On 3/2/11 1:47 PM, Rohana Rajapakse wrote:
My NameFinder training model (created from CONLL + Reuters) has<START> and<END> markups for person names. It doesn't
have<SPLIT> markups. I am trying the testTokenizer() test with TokenizerTestUtil.createMaxentTokenModel() to create a model
using my training data file. I had to remove<START> and<END> tags and add few<SPLIT> tags to get the test to
work (to get "Number of Outcomes" to match). It learns a model now, but not perfect. I need to add<SPLIT> markups
for all single and double quotes etc.
By the way, where is the " TokenizerConverter" that you had mentioned. My
download (from sourceforge) doesn't have it. Also, where is the converter to produce name
Finder that you have created to convert CONLL03. Am I missing some code in my
download.
Also, please point me to your "docbook". Would like to know more about the detokenizer. I
can't find a "release candidate" in the download site.

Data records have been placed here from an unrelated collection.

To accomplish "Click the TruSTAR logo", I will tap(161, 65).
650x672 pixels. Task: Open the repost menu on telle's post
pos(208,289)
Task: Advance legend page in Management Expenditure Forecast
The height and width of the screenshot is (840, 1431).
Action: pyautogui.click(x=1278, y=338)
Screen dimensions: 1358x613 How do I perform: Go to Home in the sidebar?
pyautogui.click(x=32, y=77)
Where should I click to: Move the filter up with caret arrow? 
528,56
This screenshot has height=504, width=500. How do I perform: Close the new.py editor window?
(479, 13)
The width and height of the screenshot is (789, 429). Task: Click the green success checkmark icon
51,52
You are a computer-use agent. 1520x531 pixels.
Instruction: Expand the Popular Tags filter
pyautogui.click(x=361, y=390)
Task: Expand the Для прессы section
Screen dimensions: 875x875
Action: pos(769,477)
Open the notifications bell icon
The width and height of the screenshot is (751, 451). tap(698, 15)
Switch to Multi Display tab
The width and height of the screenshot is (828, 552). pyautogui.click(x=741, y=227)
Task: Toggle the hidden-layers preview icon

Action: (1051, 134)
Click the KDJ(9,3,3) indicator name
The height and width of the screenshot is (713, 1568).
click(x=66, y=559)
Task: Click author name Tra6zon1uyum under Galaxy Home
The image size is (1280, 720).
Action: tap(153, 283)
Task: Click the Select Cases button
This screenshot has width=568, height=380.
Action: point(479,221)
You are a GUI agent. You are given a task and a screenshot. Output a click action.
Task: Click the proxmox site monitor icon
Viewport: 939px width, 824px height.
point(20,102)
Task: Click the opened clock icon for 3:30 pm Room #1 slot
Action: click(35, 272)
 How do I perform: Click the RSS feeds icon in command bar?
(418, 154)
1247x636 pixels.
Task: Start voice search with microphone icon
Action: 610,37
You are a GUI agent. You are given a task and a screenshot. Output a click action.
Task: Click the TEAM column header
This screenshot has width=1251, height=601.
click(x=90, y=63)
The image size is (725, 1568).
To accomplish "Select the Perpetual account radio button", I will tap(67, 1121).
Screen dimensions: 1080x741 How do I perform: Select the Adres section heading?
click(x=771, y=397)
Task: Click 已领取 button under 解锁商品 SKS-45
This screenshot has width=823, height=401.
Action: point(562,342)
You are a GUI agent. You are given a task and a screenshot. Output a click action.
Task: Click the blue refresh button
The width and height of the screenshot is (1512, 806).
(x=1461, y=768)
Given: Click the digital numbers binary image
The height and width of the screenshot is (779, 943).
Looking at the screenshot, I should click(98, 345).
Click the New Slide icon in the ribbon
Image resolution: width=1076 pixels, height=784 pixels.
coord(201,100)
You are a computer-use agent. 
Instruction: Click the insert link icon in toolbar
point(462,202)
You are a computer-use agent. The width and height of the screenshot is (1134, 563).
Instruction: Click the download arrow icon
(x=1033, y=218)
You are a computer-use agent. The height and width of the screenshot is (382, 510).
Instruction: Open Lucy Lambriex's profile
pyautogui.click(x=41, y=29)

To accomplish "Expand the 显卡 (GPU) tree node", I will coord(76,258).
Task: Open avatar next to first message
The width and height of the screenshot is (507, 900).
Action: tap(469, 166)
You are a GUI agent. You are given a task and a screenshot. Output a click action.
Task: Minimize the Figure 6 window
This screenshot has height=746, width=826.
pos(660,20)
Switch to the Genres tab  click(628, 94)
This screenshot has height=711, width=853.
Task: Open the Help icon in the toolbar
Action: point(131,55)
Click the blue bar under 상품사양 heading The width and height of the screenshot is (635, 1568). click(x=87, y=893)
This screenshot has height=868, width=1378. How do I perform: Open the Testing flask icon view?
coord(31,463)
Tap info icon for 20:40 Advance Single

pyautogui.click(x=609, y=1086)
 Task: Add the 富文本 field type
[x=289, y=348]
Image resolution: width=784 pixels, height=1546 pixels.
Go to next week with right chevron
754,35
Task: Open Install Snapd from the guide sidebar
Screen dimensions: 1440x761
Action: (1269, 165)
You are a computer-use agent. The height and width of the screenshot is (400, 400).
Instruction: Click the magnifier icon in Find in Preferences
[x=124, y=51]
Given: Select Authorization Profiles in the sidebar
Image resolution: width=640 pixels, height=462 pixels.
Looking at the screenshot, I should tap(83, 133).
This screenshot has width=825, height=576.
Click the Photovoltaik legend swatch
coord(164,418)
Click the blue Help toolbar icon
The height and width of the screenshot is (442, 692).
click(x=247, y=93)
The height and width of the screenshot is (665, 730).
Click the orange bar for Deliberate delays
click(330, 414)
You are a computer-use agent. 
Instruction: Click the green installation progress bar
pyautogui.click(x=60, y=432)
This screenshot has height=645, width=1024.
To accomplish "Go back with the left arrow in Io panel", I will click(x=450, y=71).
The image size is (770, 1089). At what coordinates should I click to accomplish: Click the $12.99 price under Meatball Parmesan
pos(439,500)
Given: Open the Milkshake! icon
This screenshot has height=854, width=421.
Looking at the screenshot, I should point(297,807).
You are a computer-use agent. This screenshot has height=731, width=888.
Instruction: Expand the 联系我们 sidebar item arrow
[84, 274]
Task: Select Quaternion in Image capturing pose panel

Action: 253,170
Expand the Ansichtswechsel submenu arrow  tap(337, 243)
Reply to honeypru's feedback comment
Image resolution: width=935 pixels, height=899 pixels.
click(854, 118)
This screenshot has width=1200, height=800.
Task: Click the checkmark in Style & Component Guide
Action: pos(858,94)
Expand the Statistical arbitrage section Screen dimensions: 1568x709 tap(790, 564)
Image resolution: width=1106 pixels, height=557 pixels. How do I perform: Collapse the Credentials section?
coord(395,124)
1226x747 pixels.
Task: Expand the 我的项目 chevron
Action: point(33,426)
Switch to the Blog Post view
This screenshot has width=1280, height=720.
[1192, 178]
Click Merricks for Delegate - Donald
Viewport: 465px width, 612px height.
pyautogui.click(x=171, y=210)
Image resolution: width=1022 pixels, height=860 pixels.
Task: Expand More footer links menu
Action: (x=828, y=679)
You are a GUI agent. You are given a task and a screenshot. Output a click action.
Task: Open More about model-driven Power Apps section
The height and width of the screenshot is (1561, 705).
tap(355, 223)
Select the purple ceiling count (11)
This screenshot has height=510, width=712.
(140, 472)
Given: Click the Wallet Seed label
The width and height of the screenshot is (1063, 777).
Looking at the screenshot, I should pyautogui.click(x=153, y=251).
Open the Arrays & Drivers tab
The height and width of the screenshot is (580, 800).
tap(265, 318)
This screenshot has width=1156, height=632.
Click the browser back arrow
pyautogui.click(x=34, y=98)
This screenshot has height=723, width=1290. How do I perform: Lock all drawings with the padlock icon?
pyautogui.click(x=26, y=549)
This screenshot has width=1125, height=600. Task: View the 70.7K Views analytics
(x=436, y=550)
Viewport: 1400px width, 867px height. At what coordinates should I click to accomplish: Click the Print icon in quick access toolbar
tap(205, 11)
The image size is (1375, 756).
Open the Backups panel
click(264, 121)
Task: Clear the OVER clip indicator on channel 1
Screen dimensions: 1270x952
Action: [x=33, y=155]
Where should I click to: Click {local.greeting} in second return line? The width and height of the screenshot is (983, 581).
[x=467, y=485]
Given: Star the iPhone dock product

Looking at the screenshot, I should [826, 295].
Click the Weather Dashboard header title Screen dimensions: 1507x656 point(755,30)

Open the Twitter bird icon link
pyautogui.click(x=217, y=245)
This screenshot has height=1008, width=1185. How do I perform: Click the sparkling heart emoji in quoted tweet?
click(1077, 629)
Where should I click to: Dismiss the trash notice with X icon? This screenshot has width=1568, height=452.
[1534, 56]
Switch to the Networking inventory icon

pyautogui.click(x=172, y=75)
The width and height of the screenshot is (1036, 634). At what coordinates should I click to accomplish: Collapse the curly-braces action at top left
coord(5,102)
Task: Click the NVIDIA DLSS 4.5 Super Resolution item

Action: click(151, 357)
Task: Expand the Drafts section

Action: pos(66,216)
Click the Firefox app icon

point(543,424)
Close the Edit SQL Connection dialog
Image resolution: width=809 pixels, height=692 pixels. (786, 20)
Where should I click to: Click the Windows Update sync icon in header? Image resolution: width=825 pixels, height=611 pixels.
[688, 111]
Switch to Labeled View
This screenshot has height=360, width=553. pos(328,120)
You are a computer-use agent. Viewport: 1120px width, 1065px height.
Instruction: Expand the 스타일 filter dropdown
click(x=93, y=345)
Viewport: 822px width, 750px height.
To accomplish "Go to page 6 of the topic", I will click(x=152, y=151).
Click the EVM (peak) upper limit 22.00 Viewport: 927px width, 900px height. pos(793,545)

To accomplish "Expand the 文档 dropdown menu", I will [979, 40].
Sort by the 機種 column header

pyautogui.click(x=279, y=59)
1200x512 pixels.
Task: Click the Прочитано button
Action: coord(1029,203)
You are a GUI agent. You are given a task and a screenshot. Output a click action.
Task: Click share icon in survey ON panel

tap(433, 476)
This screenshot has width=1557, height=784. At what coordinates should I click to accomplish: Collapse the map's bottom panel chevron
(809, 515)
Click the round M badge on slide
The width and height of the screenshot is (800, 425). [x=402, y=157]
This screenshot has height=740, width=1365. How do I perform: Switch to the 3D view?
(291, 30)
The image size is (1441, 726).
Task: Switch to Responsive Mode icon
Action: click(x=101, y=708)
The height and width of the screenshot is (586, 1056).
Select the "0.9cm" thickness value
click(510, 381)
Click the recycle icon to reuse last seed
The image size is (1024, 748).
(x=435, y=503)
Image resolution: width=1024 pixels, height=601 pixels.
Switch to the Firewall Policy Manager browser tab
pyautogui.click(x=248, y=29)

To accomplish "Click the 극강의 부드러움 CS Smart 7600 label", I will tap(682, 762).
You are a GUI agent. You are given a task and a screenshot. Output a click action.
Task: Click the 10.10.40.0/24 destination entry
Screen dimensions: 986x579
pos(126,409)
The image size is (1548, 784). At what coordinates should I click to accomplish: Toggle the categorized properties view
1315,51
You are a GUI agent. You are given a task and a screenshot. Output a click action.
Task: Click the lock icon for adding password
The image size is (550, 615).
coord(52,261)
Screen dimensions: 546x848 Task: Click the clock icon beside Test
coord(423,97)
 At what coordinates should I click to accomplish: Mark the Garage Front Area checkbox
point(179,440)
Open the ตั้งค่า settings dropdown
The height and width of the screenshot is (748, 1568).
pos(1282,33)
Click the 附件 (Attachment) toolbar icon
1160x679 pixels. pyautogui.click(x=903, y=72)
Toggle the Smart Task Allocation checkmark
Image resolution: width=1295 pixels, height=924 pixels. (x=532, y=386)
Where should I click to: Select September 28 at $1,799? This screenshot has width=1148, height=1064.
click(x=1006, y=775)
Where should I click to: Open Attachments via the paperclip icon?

The release candidate can be found here:
http://people.apache.org/~joern/releases/opennlp-1.5.1-incubating/rc1/
Just use your name finder training file with the TokenizerConverter.
Pieces of the work
is in 1.5.0 and all the things you are missing are in 1.5.1. The docbook
is also included
in the 1.5.1 distribution.
I suggest that you just re-try with the rc1.
Jörn